Outgoing packets will be fragmented automatically by the kernel if they are too large. Incoming packets will be reassembled before being sent to the raw socket, so packet fragments or fragment headers will never be seen on a raw socket.
EXAMPLES
The following determines the hop limit on the next packet received:
struct iovec iov[2]; u_char buf[BUFSIZ]; struct cmsghdr *cm; struct msghdr m; int found, optval; u_char data[2048]; /* Create socket. */ (void)memset(&m, 0, sizeof(m)); (void)memset(&iov, 0, sizeof(iov)); iov[0].iov_base = data; /* buffer for packet payload */ iov[0].iov_len = sizeof(data); /* expected packet length */ m.msg_name = &from; /* sockaddr_in6 of peer */ m.msg_namelen = sizeof(from); m.msg_iov = iov; m.msg_iovlen = 1; m.msg_control = (caddr_t)buf; /* buffer for control messages */ m.msg_controllen = sizeof(buf); /* * Enable the hop limit value from received packets to be * returned along with the payload. */ optval = 1; if (setsockopt(s, IPPROTO_IPV6, IPV6_RECVHOPLIMIT, &optval, sizeof(optval)) == -1) err(1, "setsockopt"); found = 0; while (!found) { if (recvmsg(s, &m, 0) == -1) err(1, "recvmsg"); for (cm = CMSG_FIRSTHDR(&m); cm != NULL; cm = CMSG_NXTHDR(&m, cm)) { if (cm->cmsg_level == IPPROTO_IPV6 && cm->cmsg_type == IPV6_HOPLIMIT && cm->cmsg_len == CMSG_LEN(sizeof(int))) { found = 1; (void)printf("hop limit: %d\n", *(int *)CMSG_DATA(cm)); break; } } }
DIAGNOSTICS
A socket operation may fail with one of the following errors returned:
- [
EISCONN
] - when trying to establish a connection on a socket which already has one or when trying to send a datagram with the destination address specified and the socket is already connected.
- [
ENOTCONN
] - when trying to send a datagram, but no destination address is specified, and the socket hasn't been connected.
- [
ENOBUFS
] - when the system runs out of memory for an internal data structure.
- [
EADDRNOTAVAIL
] - when an attempt is made to create a socket with a network address for which no network interface exists.
- [
EACCES
] - when an attempt is made to create a raw IPv6 socket by a non-privileged process.

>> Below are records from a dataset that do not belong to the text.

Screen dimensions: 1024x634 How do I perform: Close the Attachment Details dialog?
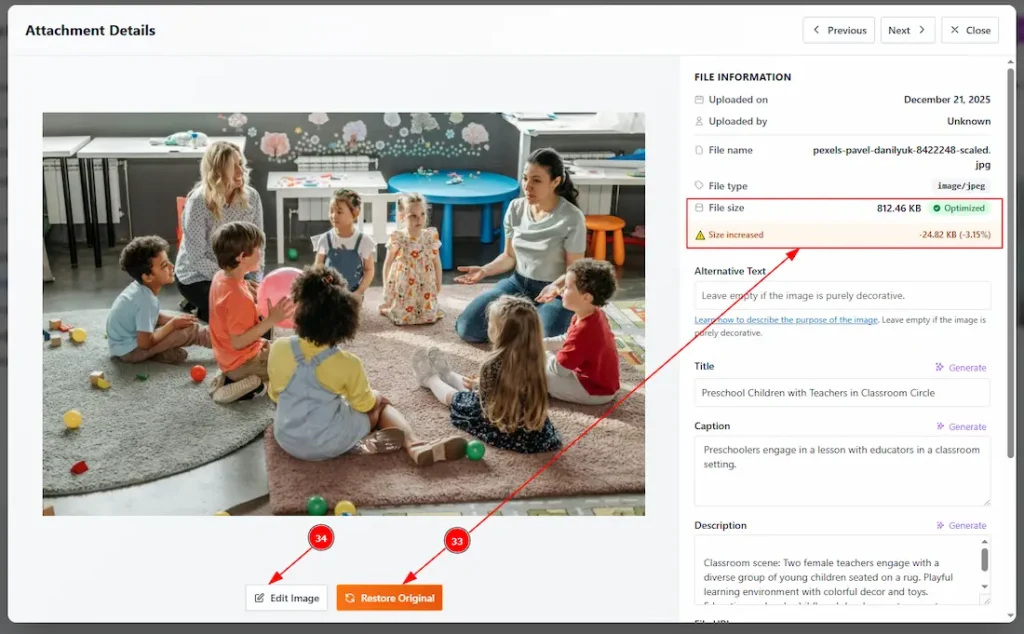969,30
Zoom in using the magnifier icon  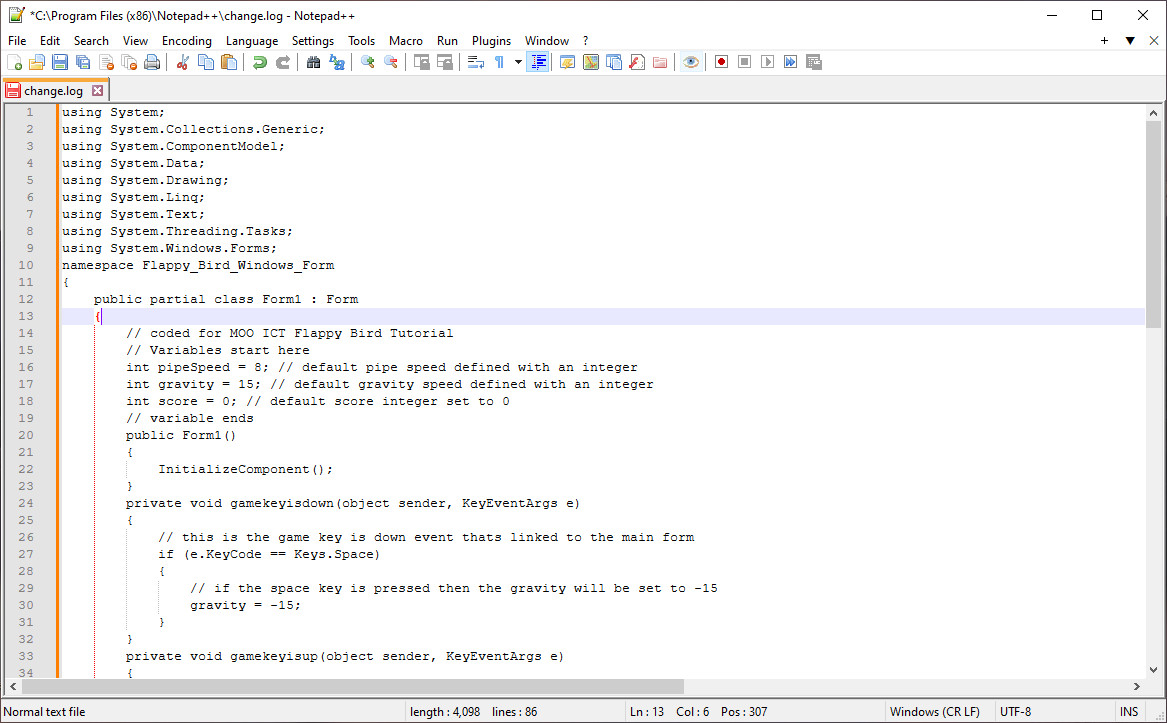(366, 61)

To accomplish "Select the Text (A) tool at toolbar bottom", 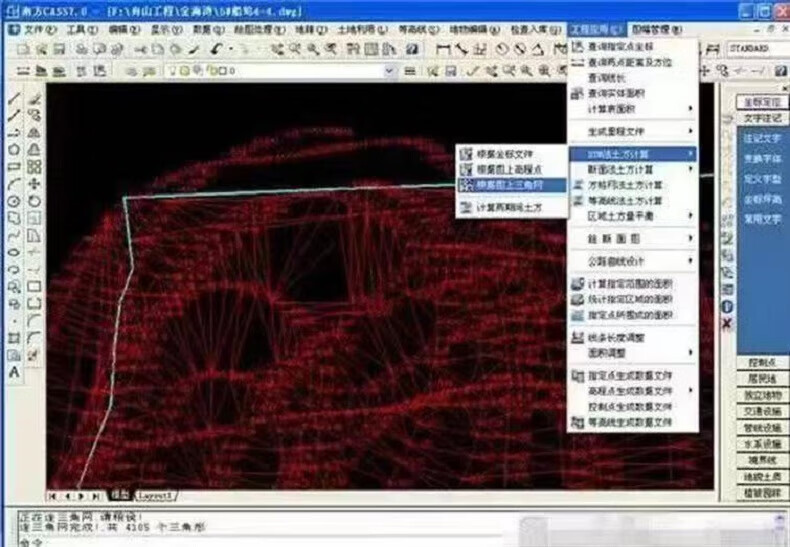I will (14, 372).
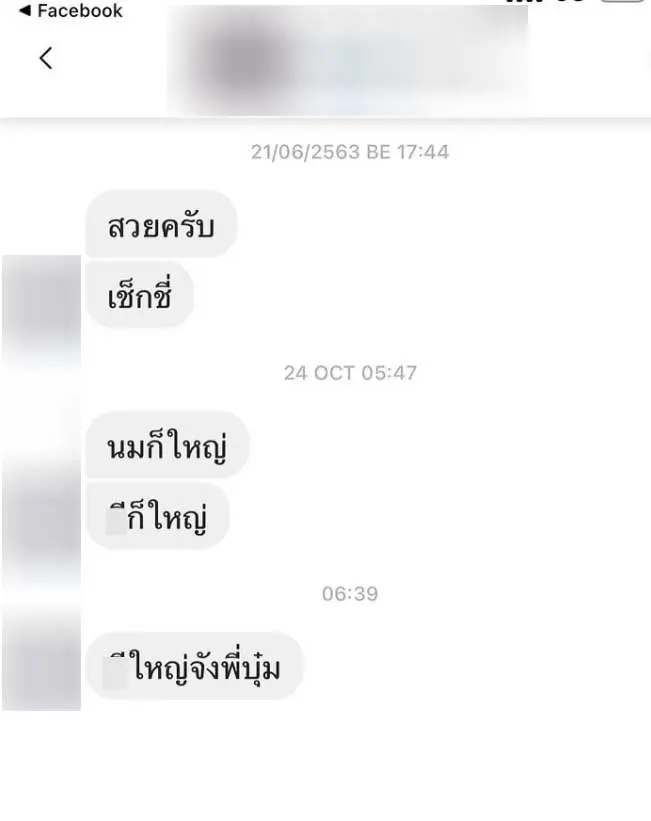Open the blurred avatar beside censored "ก็ใหญ่"
Screen dimensions: 651x821
click(x=41, y=516)
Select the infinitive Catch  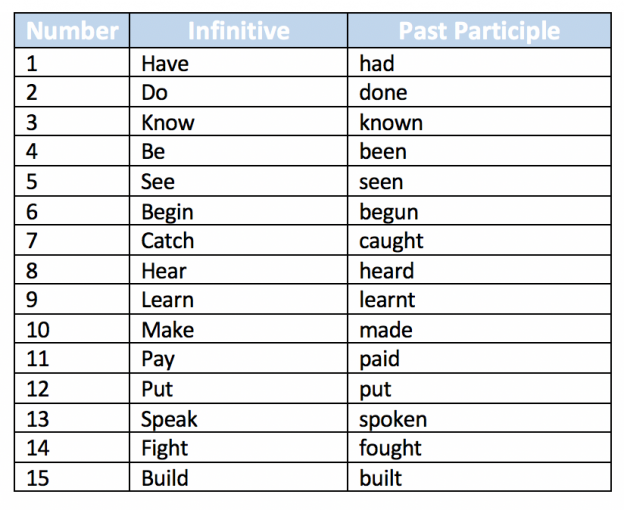pyautogui.click(x=168, y=241)
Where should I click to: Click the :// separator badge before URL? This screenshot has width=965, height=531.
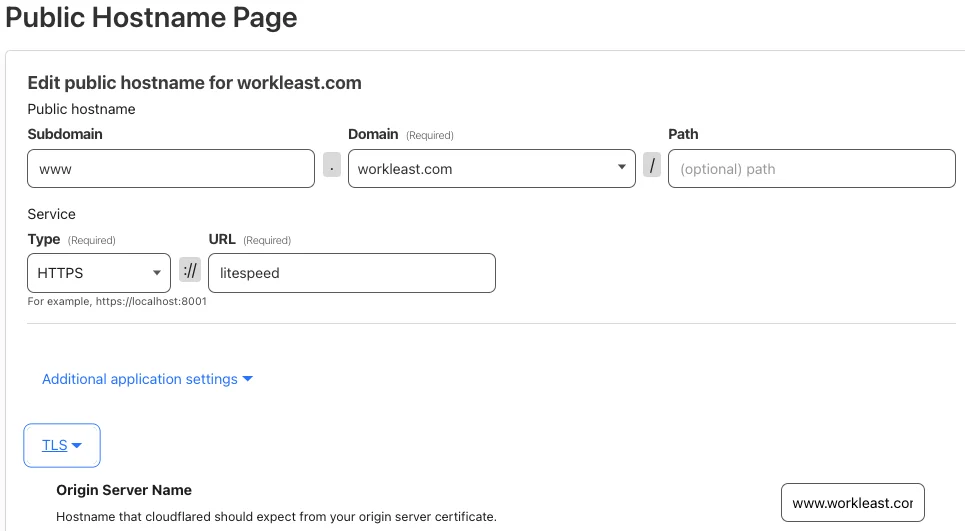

The following errors specific to IPv6 may occur when setting or getting header options:
- [
EINVAL
] - An unknown socket option name was given.
- [
EINVAL
] - An ancillary data object was improperly formed.
SEE ALSO
getsockopt(2), recv(2), send(2), setsockopt(2), socket(2), if_nametoindex(3), bpf(4), icmp6(4), inet6(4), netintro(4), tcp(4), udp(4)
STANDARDS
S. Deering and R. Hinden, Internet Protocol, Version 6 (IPv6) Specification, RFC 2460, December 1998.
R. Gilligan, S. Thomson, J. Bound, J. McCann, and W. Stevens, Basic Socket Interface Extensions for IPv6, RFC 3493, February 2003.
W. Stevens, M. Thomas, E. Nordmark, and T. Jinmei, Advanced Sockets Application Program Interface (API) for IPv6, RFC 3542, May 2003.
The IPV6_PORTRANGE
socket option and the
conflict resolution rule are not defined in the RFCs and should be
considered implementation dependent.